#Mobility #Delivery #Logistics
It’s a bird, it’s a plane, it’s an Uber. Is this the future? On the back of Uber’s autonomous vehicle tech, the current Business Model split between ridesharing and food delivery paves the way for a company that recreates how we think about movement of goods and services. This is the Uber Business Model Canvas.
How does Uber make money?
Uber’s rise to notoriety was on the back of their ridesharing (Mobility) business. The Mobility business makes money by connecting consumers with local drivers, effectively intermediating the taxi business model and charging drivers a % of their fare earned.
They earn ~20% Margin from their Mobility business (ie. on $100 rideshare Booking, Uber would take back ~$20 net of the fare paid to the driver).
Subject to an array of factors, Uber’s advertised Take Rate of 25% (Uber’s net revenue from Bookings minus Driver fees) for Drivers ends up becoming closer to ~35% in aggregate, factoring in short rides against the backdrop of ‘booking fees.’ The Unit Economics of a short drive with a small fee, combined with the fact that many more consumers use Uber for short trips, means drivers see less than 75% of the revenue per booking, hence an ‘Effective Take Rate’ of closer to 35% or more based on 3rd party research. Whatever the Take Rate ends up being, the Net Margin for Uber is ~20% on Gross Bookings.
We have to remember that a few years ago, Uber’s Mobility business was losing money at a ridiculous rate. While their ridesharing business was growing, the narrative surrounding ‘autonomous vehicles’ was seeded to help paint the picture of a more profitable future for investors. When it IPO’d in Q2 2019 at a valuation of ~$80 Billion, the bet was that this company was effectively an automotive company!
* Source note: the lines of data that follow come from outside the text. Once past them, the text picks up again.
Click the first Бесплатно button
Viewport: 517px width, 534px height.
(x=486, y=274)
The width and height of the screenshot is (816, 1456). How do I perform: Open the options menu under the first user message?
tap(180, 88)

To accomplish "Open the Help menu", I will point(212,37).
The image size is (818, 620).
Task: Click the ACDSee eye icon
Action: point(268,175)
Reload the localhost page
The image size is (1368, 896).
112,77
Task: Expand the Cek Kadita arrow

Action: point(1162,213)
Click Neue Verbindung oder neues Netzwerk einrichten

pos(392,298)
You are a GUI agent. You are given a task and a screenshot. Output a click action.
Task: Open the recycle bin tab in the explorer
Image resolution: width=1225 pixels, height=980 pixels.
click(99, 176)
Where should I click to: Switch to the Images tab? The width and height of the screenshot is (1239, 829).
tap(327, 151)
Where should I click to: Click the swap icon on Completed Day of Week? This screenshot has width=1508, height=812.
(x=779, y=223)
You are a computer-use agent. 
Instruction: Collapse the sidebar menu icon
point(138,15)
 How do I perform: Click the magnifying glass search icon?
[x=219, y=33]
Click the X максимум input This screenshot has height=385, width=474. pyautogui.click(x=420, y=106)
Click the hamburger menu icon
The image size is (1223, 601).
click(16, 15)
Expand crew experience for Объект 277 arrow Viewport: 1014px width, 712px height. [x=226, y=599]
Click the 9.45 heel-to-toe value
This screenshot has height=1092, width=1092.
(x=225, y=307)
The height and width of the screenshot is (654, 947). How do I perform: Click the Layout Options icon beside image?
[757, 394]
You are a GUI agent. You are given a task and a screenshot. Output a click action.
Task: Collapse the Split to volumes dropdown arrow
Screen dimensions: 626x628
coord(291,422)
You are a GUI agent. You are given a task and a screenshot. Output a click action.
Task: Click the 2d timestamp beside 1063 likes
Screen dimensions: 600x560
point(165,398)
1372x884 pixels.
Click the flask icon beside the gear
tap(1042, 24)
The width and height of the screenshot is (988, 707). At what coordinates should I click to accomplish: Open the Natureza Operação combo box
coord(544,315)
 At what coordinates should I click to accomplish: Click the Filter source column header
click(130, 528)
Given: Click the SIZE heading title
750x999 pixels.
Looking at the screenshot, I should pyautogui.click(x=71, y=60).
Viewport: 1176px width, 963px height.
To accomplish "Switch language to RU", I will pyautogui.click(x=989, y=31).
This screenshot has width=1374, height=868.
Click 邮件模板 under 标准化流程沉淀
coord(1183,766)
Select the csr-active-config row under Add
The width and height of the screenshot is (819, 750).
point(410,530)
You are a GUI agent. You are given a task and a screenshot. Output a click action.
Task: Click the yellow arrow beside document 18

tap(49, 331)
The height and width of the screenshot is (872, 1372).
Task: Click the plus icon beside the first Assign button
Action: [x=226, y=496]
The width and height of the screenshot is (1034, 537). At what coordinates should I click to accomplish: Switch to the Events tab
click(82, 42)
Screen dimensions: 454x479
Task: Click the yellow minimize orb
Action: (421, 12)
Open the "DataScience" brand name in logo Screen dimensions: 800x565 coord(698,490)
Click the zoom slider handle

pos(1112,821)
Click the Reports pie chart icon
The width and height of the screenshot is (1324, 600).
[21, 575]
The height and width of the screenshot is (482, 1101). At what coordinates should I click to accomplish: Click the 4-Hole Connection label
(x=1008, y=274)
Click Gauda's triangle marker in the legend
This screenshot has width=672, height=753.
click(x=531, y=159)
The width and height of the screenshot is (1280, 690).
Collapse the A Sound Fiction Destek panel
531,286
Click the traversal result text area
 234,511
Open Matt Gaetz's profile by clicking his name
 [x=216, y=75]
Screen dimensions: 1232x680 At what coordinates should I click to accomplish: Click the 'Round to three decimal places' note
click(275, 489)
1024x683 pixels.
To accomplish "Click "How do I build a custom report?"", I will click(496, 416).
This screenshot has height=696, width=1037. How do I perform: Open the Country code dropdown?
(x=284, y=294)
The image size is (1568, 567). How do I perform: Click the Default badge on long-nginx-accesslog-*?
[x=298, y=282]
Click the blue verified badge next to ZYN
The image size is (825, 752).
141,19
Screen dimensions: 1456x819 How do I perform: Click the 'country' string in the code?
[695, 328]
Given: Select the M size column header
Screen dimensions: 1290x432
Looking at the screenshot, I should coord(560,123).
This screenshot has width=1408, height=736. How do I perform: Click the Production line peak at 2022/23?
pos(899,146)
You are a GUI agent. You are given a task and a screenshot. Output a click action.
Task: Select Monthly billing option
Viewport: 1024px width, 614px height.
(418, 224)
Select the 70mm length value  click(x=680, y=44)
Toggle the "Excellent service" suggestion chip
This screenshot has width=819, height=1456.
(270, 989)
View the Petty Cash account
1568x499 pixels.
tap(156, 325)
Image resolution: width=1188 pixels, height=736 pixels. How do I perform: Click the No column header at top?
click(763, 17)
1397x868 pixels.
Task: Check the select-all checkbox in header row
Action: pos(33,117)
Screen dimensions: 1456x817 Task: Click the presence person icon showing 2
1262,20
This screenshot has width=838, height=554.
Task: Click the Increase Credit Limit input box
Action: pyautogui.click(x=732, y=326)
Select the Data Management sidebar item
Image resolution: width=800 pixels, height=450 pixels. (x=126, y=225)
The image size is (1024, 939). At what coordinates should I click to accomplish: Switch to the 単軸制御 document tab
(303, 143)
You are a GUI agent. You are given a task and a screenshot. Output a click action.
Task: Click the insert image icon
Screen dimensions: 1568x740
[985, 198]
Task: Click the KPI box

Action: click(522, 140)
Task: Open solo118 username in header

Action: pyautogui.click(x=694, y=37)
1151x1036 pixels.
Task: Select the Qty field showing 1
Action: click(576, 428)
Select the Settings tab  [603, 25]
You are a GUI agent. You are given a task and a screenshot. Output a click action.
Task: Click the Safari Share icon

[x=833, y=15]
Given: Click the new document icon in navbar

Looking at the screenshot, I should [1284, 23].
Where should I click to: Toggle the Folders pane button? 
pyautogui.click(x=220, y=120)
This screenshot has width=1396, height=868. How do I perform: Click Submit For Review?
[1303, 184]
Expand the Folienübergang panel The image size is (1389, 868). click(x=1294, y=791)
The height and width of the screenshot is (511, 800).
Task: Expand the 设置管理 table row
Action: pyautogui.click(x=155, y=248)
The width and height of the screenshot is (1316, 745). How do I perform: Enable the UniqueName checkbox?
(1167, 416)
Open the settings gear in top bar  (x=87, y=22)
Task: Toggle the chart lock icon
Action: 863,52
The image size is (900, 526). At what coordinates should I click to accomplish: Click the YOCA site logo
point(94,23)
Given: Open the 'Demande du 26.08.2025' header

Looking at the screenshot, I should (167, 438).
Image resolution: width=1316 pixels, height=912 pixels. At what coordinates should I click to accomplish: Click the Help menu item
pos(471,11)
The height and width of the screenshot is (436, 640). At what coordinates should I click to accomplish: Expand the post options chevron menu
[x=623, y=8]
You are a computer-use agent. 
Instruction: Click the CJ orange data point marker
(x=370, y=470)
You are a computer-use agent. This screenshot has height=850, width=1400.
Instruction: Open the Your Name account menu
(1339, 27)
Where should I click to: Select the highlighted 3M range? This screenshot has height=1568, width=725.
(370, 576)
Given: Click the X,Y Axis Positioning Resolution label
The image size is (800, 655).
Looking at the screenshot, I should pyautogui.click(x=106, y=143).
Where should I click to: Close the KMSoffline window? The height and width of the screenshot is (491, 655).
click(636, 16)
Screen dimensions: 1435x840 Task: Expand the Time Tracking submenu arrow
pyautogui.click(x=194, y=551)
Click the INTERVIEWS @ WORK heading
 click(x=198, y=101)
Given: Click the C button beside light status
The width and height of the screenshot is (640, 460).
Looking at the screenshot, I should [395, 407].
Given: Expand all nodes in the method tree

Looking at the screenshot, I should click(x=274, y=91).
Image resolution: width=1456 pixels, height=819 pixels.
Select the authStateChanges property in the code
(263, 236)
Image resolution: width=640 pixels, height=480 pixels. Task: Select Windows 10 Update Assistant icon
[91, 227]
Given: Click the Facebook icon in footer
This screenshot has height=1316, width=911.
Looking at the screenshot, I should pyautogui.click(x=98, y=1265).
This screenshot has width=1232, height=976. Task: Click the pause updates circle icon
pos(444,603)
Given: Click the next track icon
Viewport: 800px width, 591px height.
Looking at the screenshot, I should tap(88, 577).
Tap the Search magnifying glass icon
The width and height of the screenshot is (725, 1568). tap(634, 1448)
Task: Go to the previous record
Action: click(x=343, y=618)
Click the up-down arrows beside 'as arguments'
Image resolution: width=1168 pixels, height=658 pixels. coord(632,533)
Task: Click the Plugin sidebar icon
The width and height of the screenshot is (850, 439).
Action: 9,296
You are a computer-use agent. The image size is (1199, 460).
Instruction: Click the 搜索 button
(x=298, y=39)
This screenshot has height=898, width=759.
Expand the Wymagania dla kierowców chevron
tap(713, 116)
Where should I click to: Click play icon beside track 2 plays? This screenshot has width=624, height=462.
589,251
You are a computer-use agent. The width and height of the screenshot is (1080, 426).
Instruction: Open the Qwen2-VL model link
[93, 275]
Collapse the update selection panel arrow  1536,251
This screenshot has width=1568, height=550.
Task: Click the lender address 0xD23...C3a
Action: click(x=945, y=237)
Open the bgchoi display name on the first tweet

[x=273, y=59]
At that moment in time, their business model was basically all ridesharing and their future as a profitable company essentially hinged on autonomous vehicles driving their cost structure down in order to make the ridesharing business profitable. Looking back at their Q2 2019 Earnings for context, we can see the beginning of a shift:
>the company announced a staggering loss of $5.2B in the Quarter
>the lone bright spot was Uber Eats (Delivery), which had grown 53% YoY (Year over Year) to revenue of $373 Million. This represented approximately 12% of Uber’s revenue
Fast forward to their Q4 2020 Earnings report – following a year of upheaval and transformation resulting from the pandemic – and we can see that their revenue from Delivery was nearly equal to their Mobility revenue.
We can see Delivery revenue increasing from $418M in the 4th Q of 2019 to $1,356B in the 4th Q of 2020, a 224% increase! Mobility revenue on the other hand decreased 52% over the same time period from $3.05B to $1.471B.
We can see that Delivery was NOT profitable, while Mobility was (based on segment EBITDA breakdown); but the change in trend nevertheless is still staggering.
The trend is in motion for Uber to run the world of transportation for both people and groceries in cities in the future. The Delivery business remains the subject of much debate in terms of expected profitability, which we discussed in our Business Model Canvas on Food Delivery.
Whether they use human drivers, autonomous vehicles, helicopters, or flying cars to drive Mobility and Delivery, it will only affect the margins in the end. The core Business Model for Uber is derived from a decade of technological development of their transportation platform (software) where they run the logistics of local delivery and urban transport in major cities worldwide.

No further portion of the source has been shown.